▶ **Exercise description**:
Output, exactly as written, the lines below starting at the line containing "The height and" and ending at the line containing "Task: Open Teller Reports from the top bar". Drop the pictures and keep both end lines.
++++ Given information ++++
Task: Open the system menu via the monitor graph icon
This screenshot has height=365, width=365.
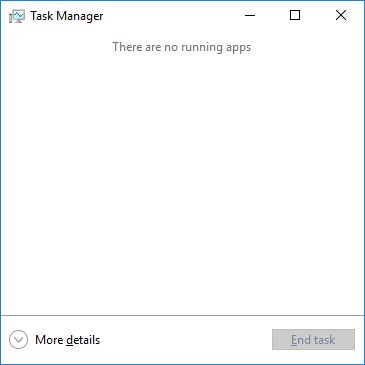Action: (17, 16)
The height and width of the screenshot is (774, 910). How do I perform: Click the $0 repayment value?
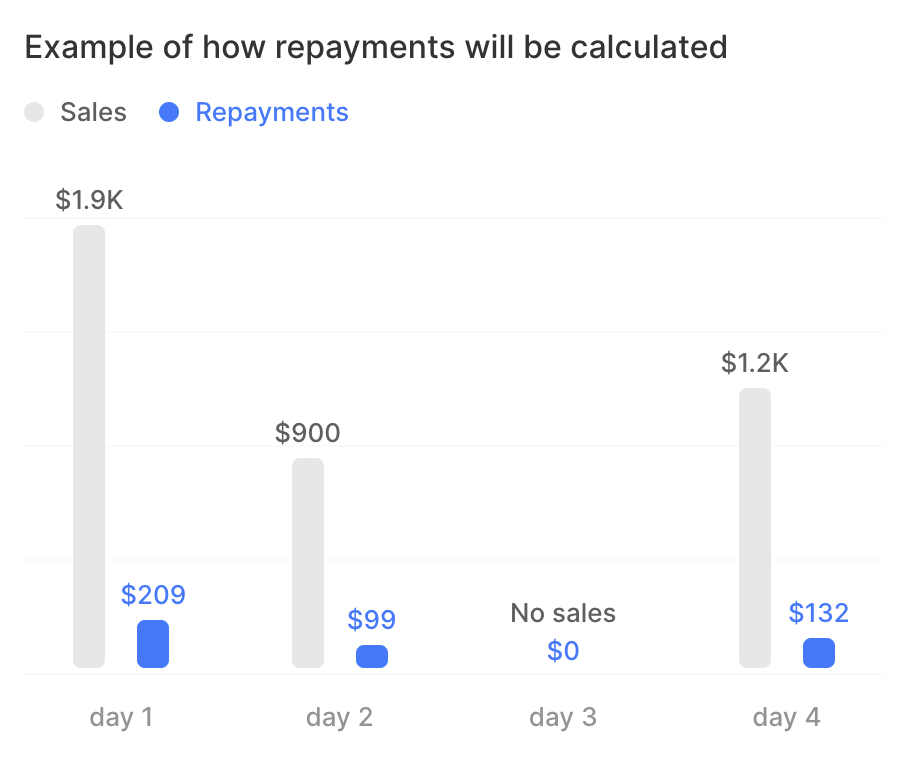pyautogui.click(x=563, y=651)
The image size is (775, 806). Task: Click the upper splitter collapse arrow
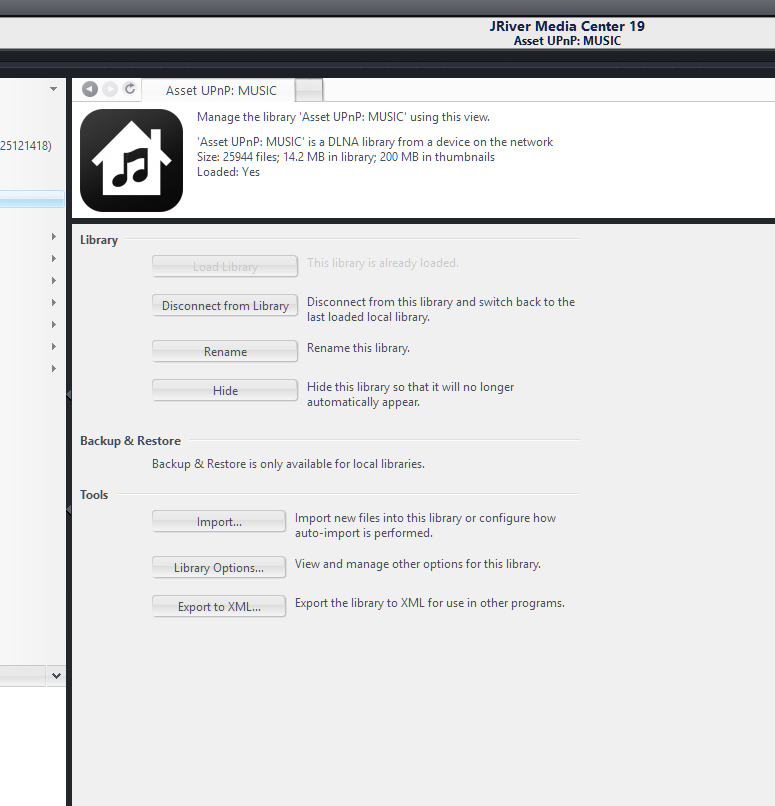[68, 395]
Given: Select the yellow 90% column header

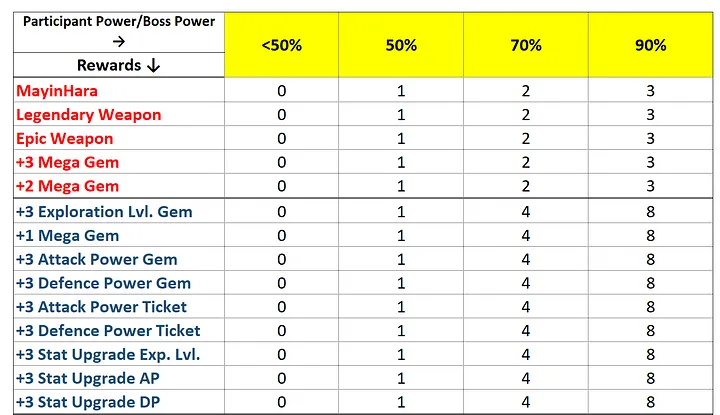Looking at the screenshot, I should point(651,45).
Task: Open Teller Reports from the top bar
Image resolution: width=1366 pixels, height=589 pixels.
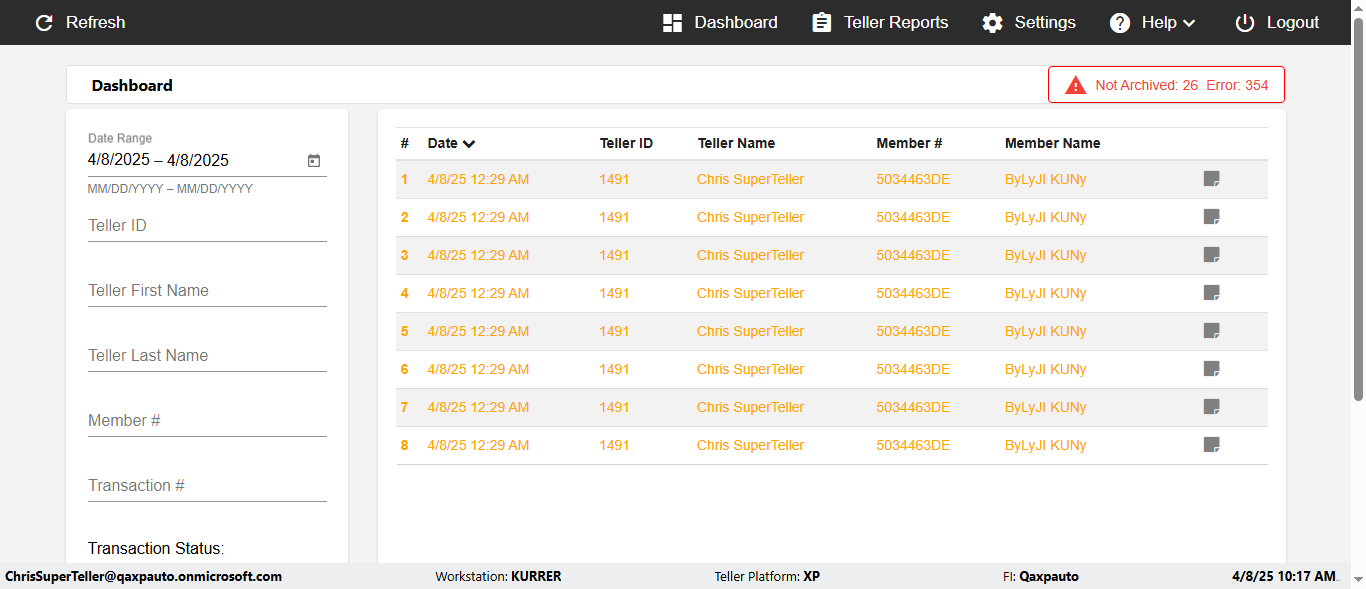Action: [880, 23]
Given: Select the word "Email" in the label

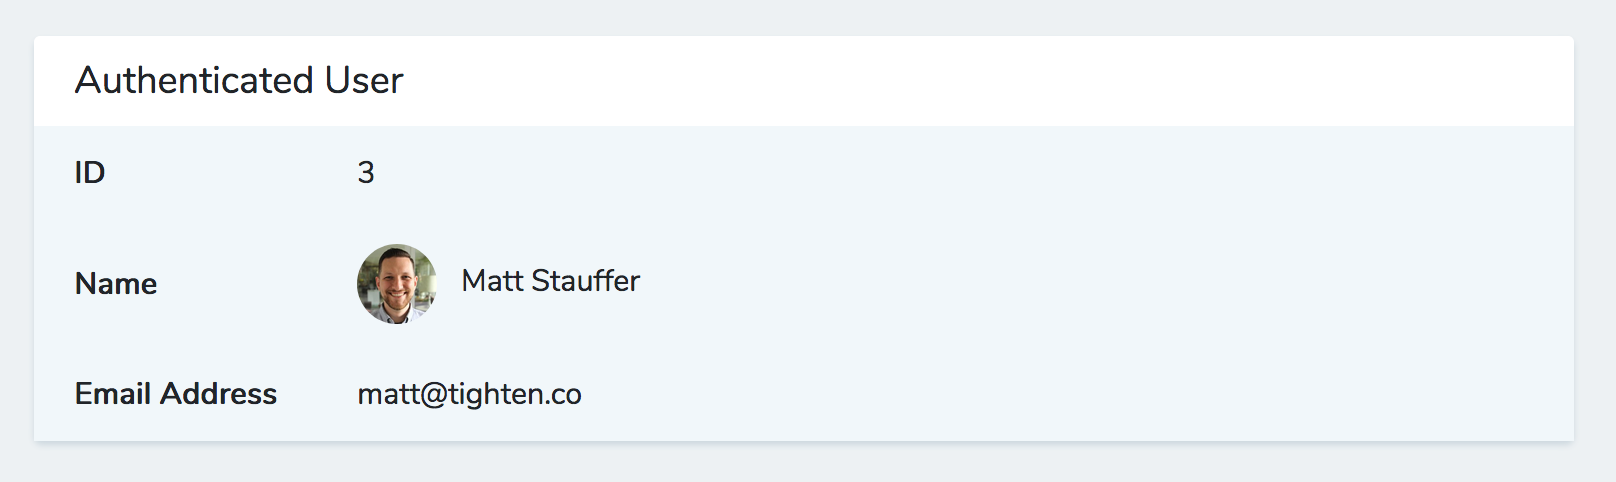Looking at the screenshot, I should coord(113,394).
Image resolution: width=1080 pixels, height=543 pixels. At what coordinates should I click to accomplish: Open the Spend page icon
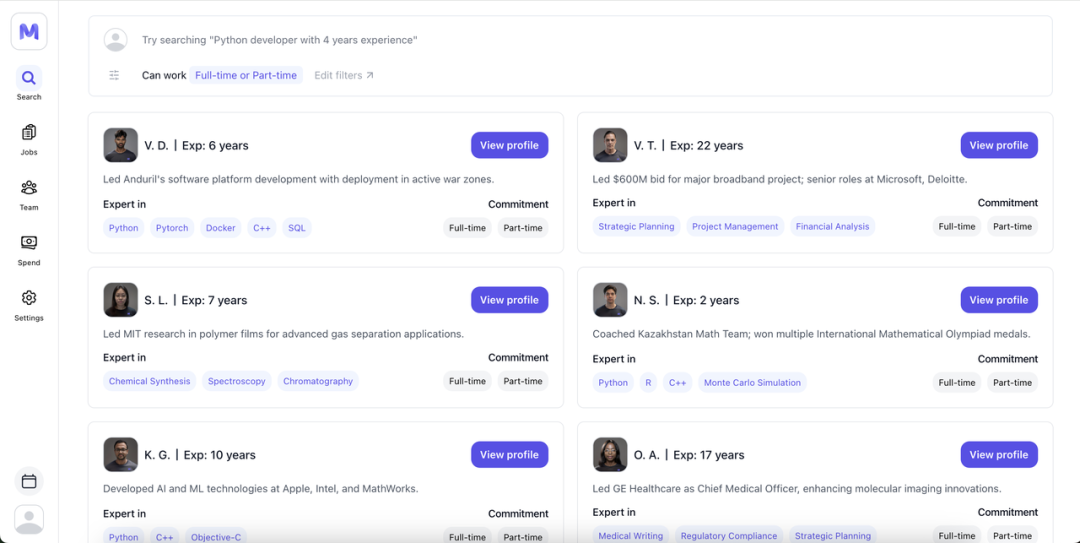pos(29,249)
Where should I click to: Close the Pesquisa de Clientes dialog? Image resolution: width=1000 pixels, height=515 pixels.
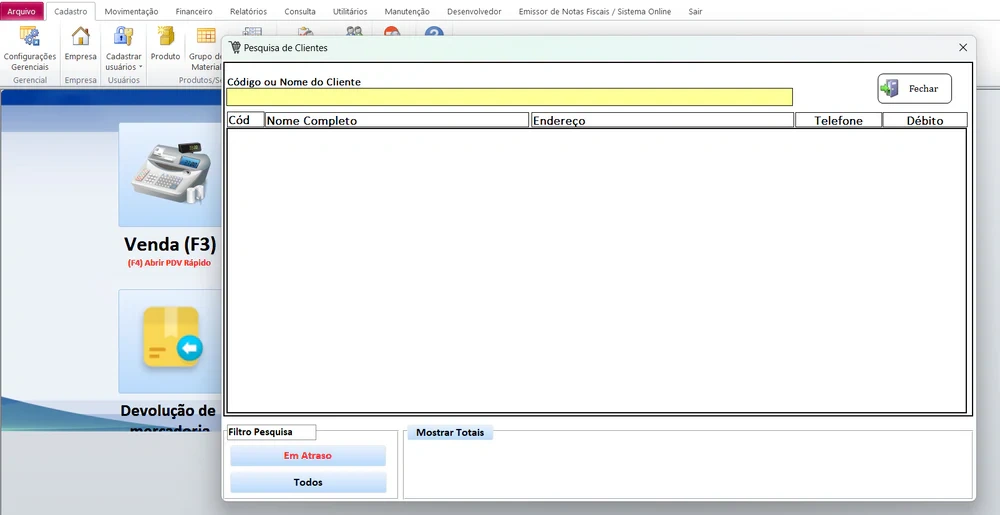pos(963,47)
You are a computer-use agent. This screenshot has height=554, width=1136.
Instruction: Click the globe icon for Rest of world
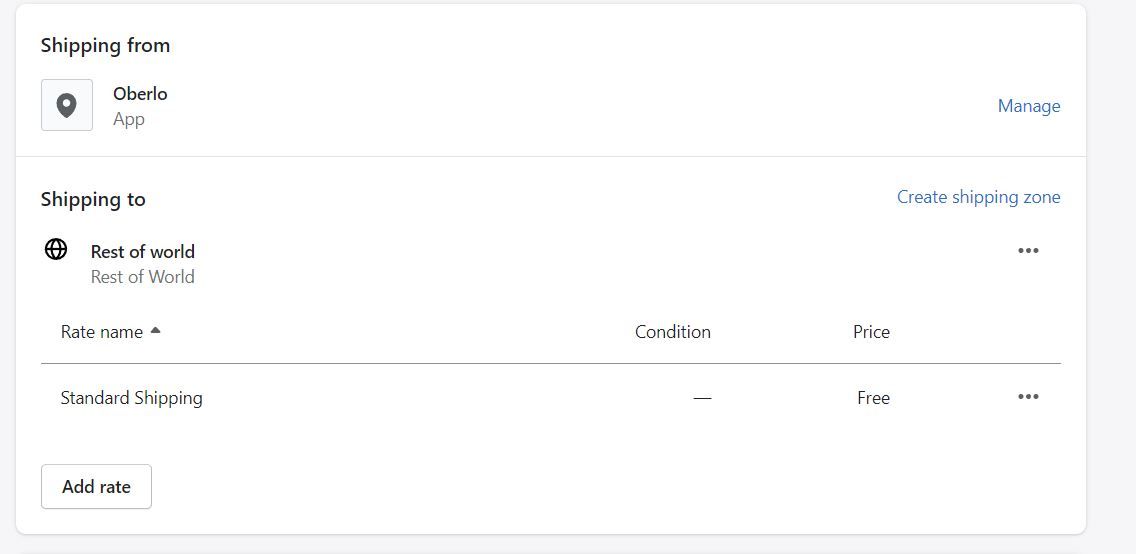56,249
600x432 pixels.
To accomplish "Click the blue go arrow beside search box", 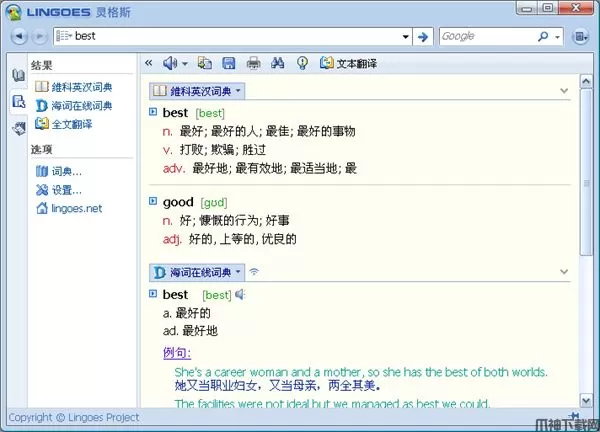I will (423, 37).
++++
▶ **Reply to the exercise**:
The height and width of the screenshot is (774, 910). How do I perform: Click the $0 repayment value?
pyautogui.click(x=563, y=651)
The image size is (775, 806). Task: Click the upper splitter collapse arrow
[68, 395]
Given: Select the yellow 90% column header

Looking at the screenshot, I should point(651,45).
Task: Open Teller Reports from the top bar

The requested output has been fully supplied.